Electric brain stimulation may boost creativity
Sending small doses of electrical currents to the brain may be able to stimulate creativity, based on recent research at the University of North Carolina School of Medicine.
The team of scientists stimulated the brains of adults using a low 10-Hertz current via electrodes placed on the scalp. This current, researchers said, targets the alpha oscillation brain patterns, which run on frequencies between 8 and 12 Hertz. This pattern is most commonly triggered when we close our eyes and daydream, meditate or brainstorm, a time when we tend to reduce our senses - cutting out things we see, hear, taste, feel and smell.

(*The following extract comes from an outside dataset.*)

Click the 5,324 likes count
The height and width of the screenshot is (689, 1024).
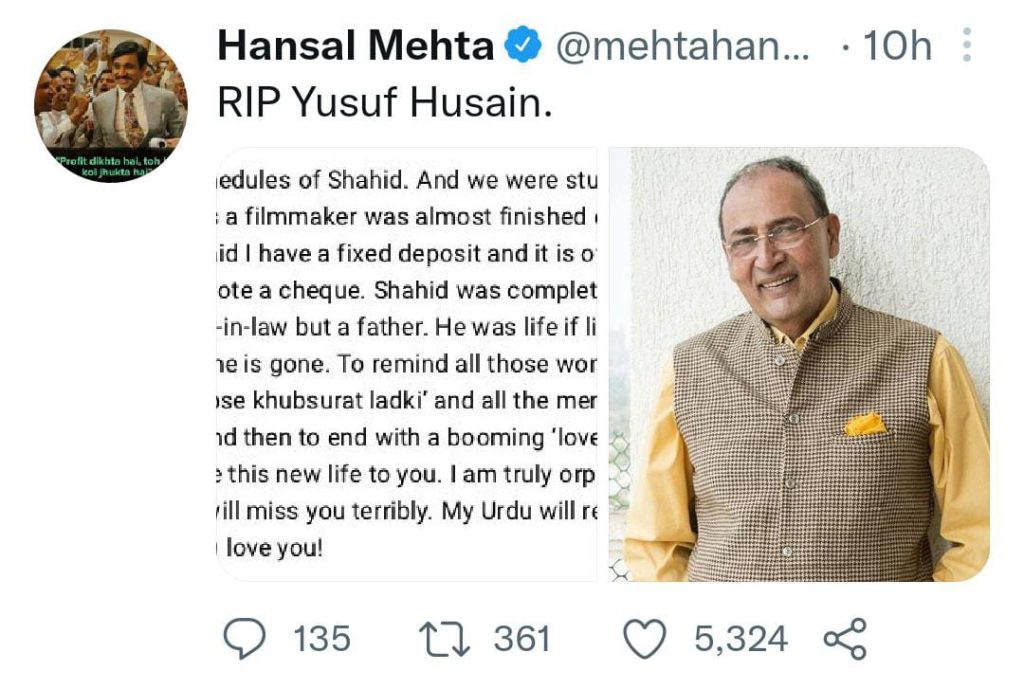coord(741,639)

The team studied 20 healthy adults with two sessions. One electrode was placed on each side of the front of the scalp and a third was placed on the back. In the first session, 10-hertz currents were sent to the brain for five minutes. then participants were asked to take the Torrance Test of Creative Thinking, a well-known comprehensive test, for the next 25 minutes. The second session was the same, except the participants' brains received the electrical current for the entire 30 minutes.

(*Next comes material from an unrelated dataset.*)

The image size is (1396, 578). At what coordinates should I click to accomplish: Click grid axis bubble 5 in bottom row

The team found that brain stimulation for 30 minutes generated creative test scores that were 7.4 percentage points higher than when using the current for five minutes. Researchers further tested the results by increasing the frequency to 40 Hertz - which triggers the gamma brain pattern in charge of processing things we touch, hear or see. This, they said, had no effect on creativity.
The researchers believe this technique may help those with severe premenstrual syndrome, or those struggling with depression who suffer from thought blocks or disconnect with reality.
The study is published in the journal Cortex.